|Yoko Ono's Wish Trees at Serpentine Gallery|
John Currin has enjoyed much controversial attention with his kitschy female nudes that mix pornography and art history. His new series of paintings, more Beryl Cook than Cranach, are on show at Sadie Coles HQ. The majority are painted directly from life resulting in less caricature and more realistically detailed, natural-looking faces and alluring gazes. Women, with an abundance of milky white, flawless flesh, and draped with pearls, lounge seductively over sumptuous silk cloths.

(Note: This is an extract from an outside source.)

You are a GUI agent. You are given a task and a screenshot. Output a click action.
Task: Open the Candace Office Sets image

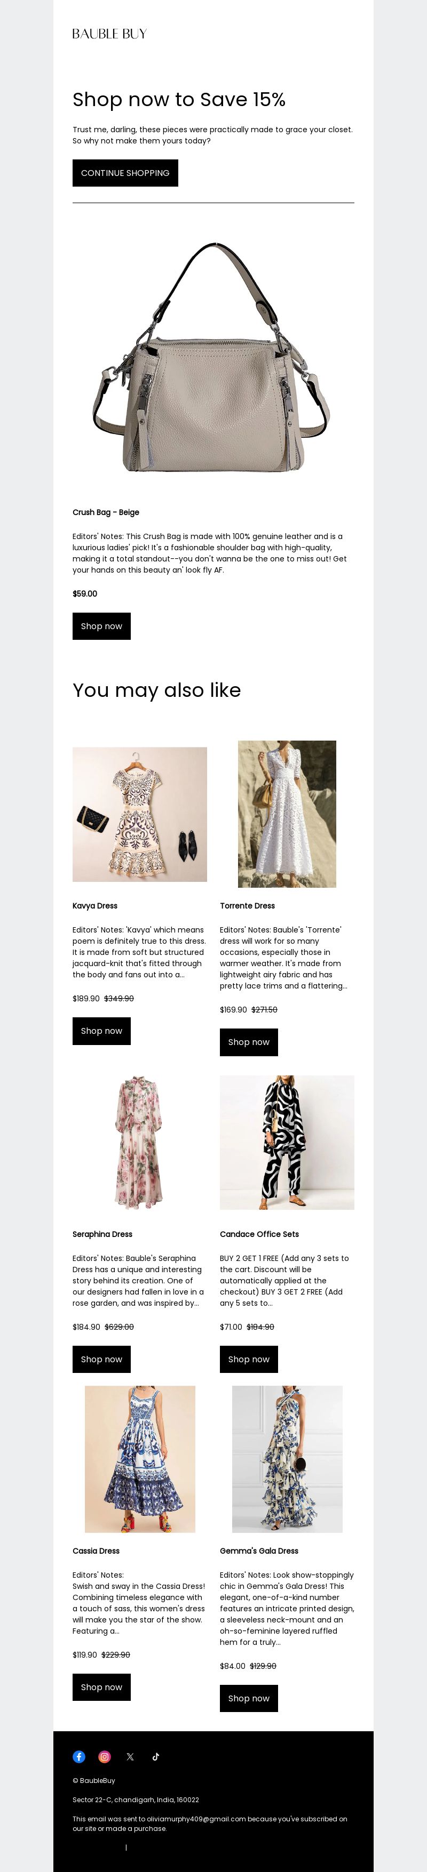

|John Currin, 'Gold Coast', 2012|
from Sadie Coles website
The Wild the Beautiful and the Damned at Hampton Court Palace could provide the type of soft-core, historical erotica that Currin pokes at. Provocative portraiture includes the alluring teenage gazes of Peter Lely’s Windsor Beauties or Godfrey Kneller’s Hampton Court Beauties alongside mythological seductresses, thereby conflating real portraits with lurid fantasy.
|Frances Stuart, Peter Lely, c1662|
|'Cleopatra', Benedetto Gennari, c1674-5|
But Currin’s paintings are explicit. Everything is revealed; alluring, sweet smiles are cut through with fingered labias and pubic hair and there is a particularly creepy painting called Lake Place, described as a modern day Manet’s Dejeuner sur l’herbe.
|John Currin, 'Lake Place', 2012|
from Sadie Coles website
Currin is easy to write-off. Some of his imagery is knowingly and provocatively un-pc and engages our moral compass. He describes himself as an American tourist in the tradition of European painting and is the first to admit a self-conscious lack of elegance and grace, no matter how good he can paint. Currin has said that one of the joys of figuration is that it was never progressive, unlike severe modernist movements that had to be progressive with a social message. Figuration is hopelessly retrograde and doesn’t speak to the future or have that burden. But it is something that people love to do, and so it will endure. The question of it’s relevance today is at the heart of another exhibition, Perfect Nude, which opened for it’s third incarnation at Charlie Smith last night.
|Alexis Harding, 'Nude's Hole', 2012|
Dan Coombs and Phillip Allen asked 100 artists to make paintings of the nude. Released from the responsibility for choosing their subject, the artists have taken up the challenge and the result is visually complex, revealing a wide range of processes, attitudes and narratives that leap from the delicately raw in Emma Talbot’s Nude, to pink, puckered skin in Alexis Harding’s Nude’s Hole.